A generation orphaned by a civil war
One of our Help The Persecuted Field Team members, Kareem, visited a town outside of Aleppo in northern Syria. Many of the children in the near-by villages lost their parents in the on-going civil war. These orphans are struggling to find resources and hope.
“I thought what I saw during the war in Aleppo was the worst I’d ever seen,” said Kareem. “Until I visited this village. I saw children starving. Many had been left behind by their own families and were searching for food in the trees.”

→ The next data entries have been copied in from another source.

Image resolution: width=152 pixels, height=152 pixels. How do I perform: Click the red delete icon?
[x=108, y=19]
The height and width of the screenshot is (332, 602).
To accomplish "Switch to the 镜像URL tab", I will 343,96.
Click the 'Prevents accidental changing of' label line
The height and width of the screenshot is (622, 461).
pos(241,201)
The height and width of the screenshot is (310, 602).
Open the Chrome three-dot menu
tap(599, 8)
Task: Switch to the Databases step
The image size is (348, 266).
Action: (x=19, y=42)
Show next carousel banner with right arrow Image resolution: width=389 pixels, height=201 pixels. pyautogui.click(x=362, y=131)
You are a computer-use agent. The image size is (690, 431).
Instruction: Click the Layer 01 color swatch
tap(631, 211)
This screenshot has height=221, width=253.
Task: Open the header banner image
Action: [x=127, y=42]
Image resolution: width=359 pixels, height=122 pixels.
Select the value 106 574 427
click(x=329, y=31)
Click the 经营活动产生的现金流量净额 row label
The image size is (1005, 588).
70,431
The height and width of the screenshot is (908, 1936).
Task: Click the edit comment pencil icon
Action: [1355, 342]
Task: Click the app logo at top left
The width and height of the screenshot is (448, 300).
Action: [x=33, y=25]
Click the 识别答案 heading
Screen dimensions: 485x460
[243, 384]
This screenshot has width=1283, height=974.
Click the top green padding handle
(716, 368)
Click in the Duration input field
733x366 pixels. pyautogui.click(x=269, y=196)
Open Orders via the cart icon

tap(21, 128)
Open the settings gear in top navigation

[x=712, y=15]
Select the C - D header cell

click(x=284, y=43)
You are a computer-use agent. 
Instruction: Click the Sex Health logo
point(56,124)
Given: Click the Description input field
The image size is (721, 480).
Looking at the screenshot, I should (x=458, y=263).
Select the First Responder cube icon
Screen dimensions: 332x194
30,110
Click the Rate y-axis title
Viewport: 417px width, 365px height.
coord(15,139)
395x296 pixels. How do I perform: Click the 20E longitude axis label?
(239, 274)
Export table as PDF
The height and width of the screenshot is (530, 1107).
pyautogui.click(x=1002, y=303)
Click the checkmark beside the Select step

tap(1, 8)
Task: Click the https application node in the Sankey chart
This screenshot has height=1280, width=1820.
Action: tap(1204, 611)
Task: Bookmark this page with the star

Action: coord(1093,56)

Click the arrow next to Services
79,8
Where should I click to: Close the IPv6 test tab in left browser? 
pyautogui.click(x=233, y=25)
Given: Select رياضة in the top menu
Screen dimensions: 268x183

Kareem and the team he leads distribute hope in the form of Emergency Relief Kits, which provides critical food supplies and spiritual development resources. The team has also created a soccer field to host local kids, many of whom are Muslim, to play. After the games, the team shares the Good News with this young, Syrian generation—open to hearing about Christ.
We’re doing our part to help these orphaned children, but there is still more to be done.
What the Bible says about forgotten populations
The Bible is very clear about God’s attitude toward the elderly, widows, and orphans—He cares for them deeply. In Psalm 82:3, God commands us to protect and care for the “weak and the fatherless.”
God hears the cries of the needy and defends the oppressed. Psalm 10:18 even goes so far as to say that he will protect them against anyone who tries to take advantage of them. It’s safe to say that God is watching out for these marginalized groups.
This truth is found throughout Scripture. It starts in Exodus when God handed down the Law to Moses and the Israelites. The biblical law had specific instructions for how to treat orphans and widows, including hard consequences for failing to live up to this responsibility.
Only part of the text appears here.